====== DATA ======
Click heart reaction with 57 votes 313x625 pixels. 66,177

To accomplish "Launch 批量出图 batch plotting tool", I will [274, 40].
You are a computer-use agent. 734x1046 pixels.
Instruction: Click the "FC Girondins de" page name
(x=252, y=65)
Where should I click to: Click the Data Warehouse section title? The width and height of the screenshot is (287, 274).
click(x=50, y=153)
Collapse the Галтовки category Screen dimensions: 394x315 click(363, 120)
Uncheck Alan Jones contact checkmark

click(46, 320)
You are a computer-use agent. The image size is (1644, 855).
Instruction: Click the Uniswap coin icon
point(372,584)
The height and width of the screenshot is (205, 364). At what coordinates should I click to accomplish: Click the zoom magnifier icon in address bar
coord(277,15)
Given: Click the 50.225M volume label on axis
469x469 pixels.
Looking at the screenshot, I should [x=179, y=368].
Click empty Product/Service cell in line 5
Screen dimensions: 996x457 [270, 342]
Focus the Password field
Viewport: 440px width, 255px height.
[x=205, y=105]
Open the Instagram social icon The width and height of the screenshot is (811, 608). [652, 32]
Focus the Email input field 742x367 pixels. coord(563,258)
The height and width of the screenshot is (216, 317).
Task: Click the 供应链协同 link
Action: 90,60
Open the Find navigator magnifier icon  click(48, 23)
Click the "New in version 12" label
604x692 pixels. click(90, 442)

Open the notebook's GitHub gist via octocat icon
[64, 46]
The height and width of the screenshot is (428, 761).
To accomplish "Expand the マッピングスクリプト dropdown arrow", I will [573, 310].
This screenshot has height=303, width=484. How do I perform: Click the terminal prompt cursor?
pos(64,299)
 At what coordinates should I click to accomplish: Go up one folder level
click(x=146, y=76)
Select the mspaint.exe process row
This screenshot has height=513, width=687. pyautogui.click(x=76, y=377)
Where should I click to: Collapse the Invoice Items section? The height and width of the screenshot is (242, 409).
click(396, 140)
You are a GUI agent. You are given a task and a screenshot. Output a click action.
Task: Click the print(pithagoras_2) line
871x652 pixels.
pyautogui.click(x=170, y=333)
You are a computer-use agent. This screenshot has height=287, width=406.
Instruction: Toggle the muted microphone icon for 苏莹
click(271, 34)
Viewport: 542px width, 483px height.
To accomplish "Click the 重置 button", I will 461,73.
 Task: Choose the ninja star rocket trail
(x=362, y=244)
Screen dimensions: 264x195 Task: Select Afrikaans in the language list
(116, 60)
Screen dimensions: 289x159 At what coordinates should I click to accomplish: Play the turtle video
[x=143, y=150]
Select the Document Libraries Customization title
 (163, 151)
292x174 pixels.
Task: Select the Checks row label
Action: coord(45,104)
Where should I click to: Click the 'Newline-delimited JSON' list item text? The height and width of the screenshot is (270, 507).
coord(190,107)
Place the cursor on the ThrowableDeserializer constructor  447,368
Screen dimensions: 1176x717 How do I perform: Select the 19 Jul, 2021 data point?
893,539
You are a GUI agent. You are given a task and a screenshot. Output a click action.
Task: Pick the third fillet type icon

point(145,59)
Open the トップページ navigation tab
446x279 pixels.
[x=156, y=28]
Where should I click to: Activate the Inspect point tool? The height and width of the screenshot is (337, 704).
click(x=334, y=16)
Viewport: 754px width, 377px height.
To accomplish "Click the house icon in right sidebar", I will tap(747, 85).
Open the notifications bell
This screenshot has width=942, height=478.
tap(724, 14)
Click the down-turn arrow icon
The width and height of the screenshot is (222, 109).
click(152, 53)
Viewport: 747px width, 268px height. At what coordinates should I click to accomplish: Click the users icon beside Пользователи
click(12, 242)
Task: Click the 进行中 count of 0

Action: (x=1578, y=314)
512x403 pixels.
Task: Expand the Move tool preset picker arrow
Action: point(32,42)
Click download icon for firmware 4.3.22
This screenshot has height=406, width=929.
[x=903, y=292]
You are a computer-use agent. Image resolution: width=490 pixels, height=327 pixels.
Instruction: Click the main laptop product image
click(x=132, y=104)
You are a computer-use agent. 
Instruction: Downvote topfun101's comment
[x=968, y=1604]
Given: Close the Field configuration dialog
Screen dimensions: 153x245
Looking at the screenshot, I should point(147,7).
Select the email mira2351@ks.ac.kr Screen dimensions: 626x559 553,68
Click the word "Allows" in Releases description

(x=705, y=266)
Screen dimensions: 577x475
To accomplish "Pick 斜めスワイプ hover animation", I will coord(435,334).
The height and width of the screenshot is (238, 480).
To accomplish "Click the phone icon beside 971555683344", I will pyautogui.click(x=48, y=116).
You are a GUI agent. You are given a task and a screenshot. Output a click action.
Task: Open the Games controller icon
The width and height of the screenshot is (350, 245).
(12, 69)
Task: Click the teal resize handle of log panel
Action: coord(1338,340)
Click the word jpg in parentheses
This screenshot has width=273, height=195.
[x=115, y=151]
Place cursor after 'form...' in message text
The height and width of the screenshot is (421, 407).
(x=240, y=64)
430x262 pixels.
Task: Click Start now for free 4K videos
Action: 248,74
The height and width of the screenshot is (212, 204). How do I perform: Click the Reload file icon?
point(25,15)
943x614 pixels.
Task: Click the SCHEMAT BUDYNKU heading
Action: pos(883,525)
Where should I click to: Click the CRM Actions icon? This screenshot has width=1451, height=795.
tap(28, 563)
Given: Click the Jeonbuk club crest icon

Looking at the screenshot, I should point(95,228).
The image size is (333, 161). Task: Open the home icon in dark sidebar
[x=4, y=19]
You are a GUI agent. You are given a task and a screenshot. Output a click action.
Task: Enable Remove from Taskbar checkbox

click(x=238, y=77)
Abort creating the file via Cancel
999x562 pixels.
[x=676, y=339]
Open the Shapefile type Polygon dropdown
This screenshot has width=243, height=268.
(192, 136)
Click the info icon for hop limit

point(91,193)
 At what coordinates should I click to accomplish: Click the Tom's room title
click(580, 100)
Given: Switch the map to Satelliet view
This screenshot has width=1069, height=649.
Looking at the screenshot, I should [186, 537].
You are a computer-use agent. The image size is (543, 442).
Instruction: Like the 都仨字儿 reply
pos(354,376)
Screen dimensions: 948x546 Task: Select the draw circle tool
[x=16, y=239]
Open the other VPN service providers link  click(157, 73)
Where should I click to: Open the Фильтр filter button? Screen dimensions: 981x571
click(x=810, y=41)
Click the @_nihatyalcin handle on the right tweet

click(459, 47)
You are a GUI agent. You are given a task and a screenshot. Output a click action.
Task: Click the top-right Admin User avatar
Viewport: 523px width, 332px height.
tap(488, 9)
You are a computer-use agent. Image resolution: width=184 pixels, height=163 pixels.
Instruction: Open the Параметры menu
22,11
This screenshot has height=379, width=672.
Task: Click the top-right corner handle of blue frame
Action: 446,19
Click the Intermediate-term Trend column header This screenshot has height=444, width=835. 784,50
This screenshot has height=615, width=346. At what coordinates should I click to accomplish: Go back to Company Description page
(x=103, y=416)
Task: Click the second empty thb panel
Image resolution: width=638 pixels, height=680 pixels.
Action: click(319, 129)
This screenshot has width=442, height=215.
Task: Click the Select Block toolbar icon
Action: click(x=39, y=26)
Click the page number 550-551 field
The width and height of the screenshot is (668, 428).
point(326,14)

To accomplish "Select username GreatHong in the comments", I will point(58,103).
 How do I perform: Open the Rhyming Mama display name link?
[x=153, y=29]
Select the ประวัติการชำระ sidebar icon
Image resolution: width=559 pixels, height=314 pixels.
======
§ **ABOUT THIS TASK**:
What's needed is every line of the listing, transcribed word for word.

§ **TASK OUTPUT**:
Click heart reaction with 57 votes 313x625 pixels. 66,177

To accomplish "Launch 批量出图 batch plotting tool", I will [274, 40].
You are a computer-use agent. 734x1046 pixels.
Instruction: Click the "FC Girondins de" page name
(x=252, y=65)
Where should I click to: Click the Data Warehouse section title? The width and height of the screenshot is (287, 274).
click(x=50, y=153)
Collapse the Галтовки category Screen dimensions: 394x315 click(363, 120)
Uncheck Alan Jones contact checkmark

click(46, 320)
You are a computer-use agent. The image size is (1644, 855).
Instruction: Click the Uniswap coin icon
point(372,584)
The height and width of the screenshot is (205, 364). At what coordinates should I click to accomplish: Click the zoom magnifier icon in address bar
coord(277,15)
Given: Click the 50.225M volume label on axis
469x469 pixels.
Looking at the screenshot, I should [x=179, y=368].
Click empty Product/Service cell in line 5
Screen dimensions: 996x457 [270, 342]
Focus the Password field
Viewport: 440px width, 255px height.
[x=205, y=105]
Open the Instagram social icon The width and height of the screenshot is (811, 608). [652, 32]
Focus the Email input field 742x367 pixels. coord(563,258)
The height and width of the screenshot is (216, 317).
Task: Click the 供应链协同 link
Action: 90,60
Open the Find navigator magnifier icon  click(48, 23)
Click the "New in version 12" label
604x692 pixels. click(90, 442)

Open the notebook's GitHub gist via octocat icon
[64, 46]
The height and width of the screenshot is (428, 761).
To accomplish "Expand the マッピングスクリプト dropdown arrow", I will [573, 310].
This screenshot has height=303, width=484. How do I perform: Click the terminal prompt cursor?
pos(64,299)
 At what coordinates should I click to accomplish: Go up one folder level
click(x=146, y=76)
Select the mspaint.exe process row
This screenshot has height=513, width=687. pyautogui.click(x=76, y=377)
Where should I click to: Collapse the Invoice Items section? The height and width of the screenshot is (242, 409).
click(396, 140)
You are a GUI agent. You are given a task and a screenshot. Output a click action.
Task: Click the print(pithagoras_2) line
871x652 pixels.
pyautogui.click(x=170, y=333)
You are a computer-use agent. This screenshot has height=287, width=406.
Instruction: Toggle the muted microphone icon for 苏莹
click(271, 34)
Viewport: 542px width, 483px height.
To accomplish "Click the 重置 button", I will 461,73.
 Task: Choose the ninja star rocket trail
(x=362, y=244)
Screen dimensions: 264x195 Task: Select Afrikaans in the language list
(116, 60)
Screen dimensions: 289x159 At what coordinates should I click to accomplish: Play the turtle video
[x=143, y=150]
Select the Document Libraries Customization title
 (163, 151)
292x174 pixels.
Task: Select the Checks row label
Action: coord(45,104)
Where should I click to: Click the 'Newline-delimited JSON' list item text? The height and width of the screenshot is (270, 507).
coord(190,107)
Place the cursor on the ThrowableDeserializer constructor  447,368
Screen dimensions: 1176x717 How do I perform: Select the 19 Jul, 2021 data point?
893,539
You are a GUI agent. You are given a task and a screenshot. Output a click action.
Task: Pick the third fillet type icon

point(145,59)
Open the トップページ navigation tab
446x279 pixels.
[x=156, y=28]
Where should I click to: Activate the Inspect point tool? The height and width of the screenshot is (337, 704).
click(x=334, y=16)
Viewport: 754px width, 377px height.
To accomplish "Click the house icon in right sidebar", I will tap(747, 85).
Open the notifications bell
This screenshot has width=942, height=478.
tap(724, 14)
Click the down-turn arrow icon
The width and height of the screenshot is (222, 109).
click(152, 53)
Viewport: 747px width, 268px height. At what coordinates should I click to accomplish: Click the users icon beside Пользователи
click(12, 242)
Task: Click the 进行中 count of 0

Action: (x=1578, y=314)
512x403 pixels.
Task: Expand the Move tool preset picker arrow
Action: point(32,42)
Click download icon for firmware 4.3.22
This screenshot has height=406, width=929.
[x=903, y=292]
You are a computer-use agent. Image resolution: width=490 pixels, height=327 pixels.
Instruction: Click the main laptop product image
click(x=132, y=104)
You are a computer-use agent. 
Instruction: Downvote topfun101's comment
[x=968, y=1604]
Given: Close the Field configuration dialog
Screen dimensions: 153x245
Looking at the screenshot, I should point(147,7).
Select the email mira2351@ks.ac.kr Screen dimensions: 626x559 553,68
Click the word "Allows" in Releases description

(x=705, y=266)
Screen dimensions: 577x475
To accomplish "Pick 斜めスワイプ hover animation", I will coord(435,334).
The height and width of the screenshot is (238, 480).
To accomplish "Click the phone icon beside 971555683344", I will pyautogui.click(x=48, y=116).
You are a GUI agent. You are given a task and a screenshot. Output a click action.
Task: Open the Games controller icon
The width and height of the screenshot is (350, 245).
(12, 69)
Task: Click the teal resize handle of log panel
Action: coord(1338,340)
Click the word jpg in parentheses
This screenshot has width=273, height=195.
[x=115, y=151]
Place cursor after 'form...' in message text
The height and width of the screenshot is (421, 407).
(x=240, y=64)
430x262 pixels.
Task: Click Start now for free 4K videos
Action: 248,74
The height and width of the screenshot is (212, 204). How do I perform: Click the Reload file icon?
point(25,15)
943x614 pixels.
Task: Click the SCHEMAT BUDYNKU heading
Action: pos(883,525)
Where should I click to: Click the CRM Actions icon? This screenshot has width=1451, height=795.
tap(28, 563)
Given: Click the Jeonbuk club crest icon

Looking at the screenshot, I should point(95,228).
The image size is (333, 161). Task: Open the home icon in dark sidebar
[x=4, y=19]
You are a GUI agent. You are given a task and a screenshot. Output a click action.
Task: Enable Remove from Taskbar checkbox

click(x=238, y=77)
Abort creating the file via Cancel
999x562 pixels.
[x=676, y=339]
Open the Shapefile type Polygon dropdown
This screenshot has width=243, height=268.
(192, 136)
Click the info icon for hop limit

point(91,193)
 At what coordinates should I click to accomplish: Click the Tom's room title
click(580, 100)
Given: Switch the map to Satelliet view
This screenshot has width=1069, height=649.
Looking at the screenshot, I should [186, 537].
You are a computer-use agent. The image size is (543, 442).
Instruction: Like the 都仨字儿 reply
pos(354,376)
Screen dimensions: 948x546 Task: Select the draw circle tool
[x=16, y=239]
Open the other VPN service providers link  click(157, 73)
Where should I click to: Open the Фильтр filter button? Screen dimensions: 981x571
click(x=810, y=41)
Click the @_nihatyalcin handle on the right tweet

click(459, 47)
You are a GUI agent. You are given a task and a screenshot. Output a click action.
Task: Click the top-right Admin User avatar
Viewport: 523px width, 332px height.
tap(488, 9)
You are a computer-use agent. Image resolution: width=184 pixels, height=163 pixels.
Instruction: Open the Параметры menu
22,11
This screenshot has height=379, width=672.
Task: Click the top-right corner handle of blue frame
Action: 446,19
Click the Intermediate-term Trend column header This screenshot has height=444, width=835. 784,50
This screenshot has height=615, width=346. At what coordinates should I click to accomplish: Go back to Company Description page
(x=103, y=416)
Task: Click the second empty thb panel
Image resolution: width=638 pixels, height=680 pixels.
Action: click(319, 129)
This screenshot has width=442, height=215.
Task: Click the Select Block toolbar icon
Action: click(x=39, y=26)
Click the page number 550-551 field
The width and height of the screenshot is (668, 428).
point(326,14)

To accomplish "Select username GreatHong in the comments", I will point(58,103).
 How do I perform: Open the Rhyming Mama display name link?
[x=153, y=29]
Select the ประวัติการชำระ sidebar icon
Image resolution: width=559 pixels, height=314 pixels.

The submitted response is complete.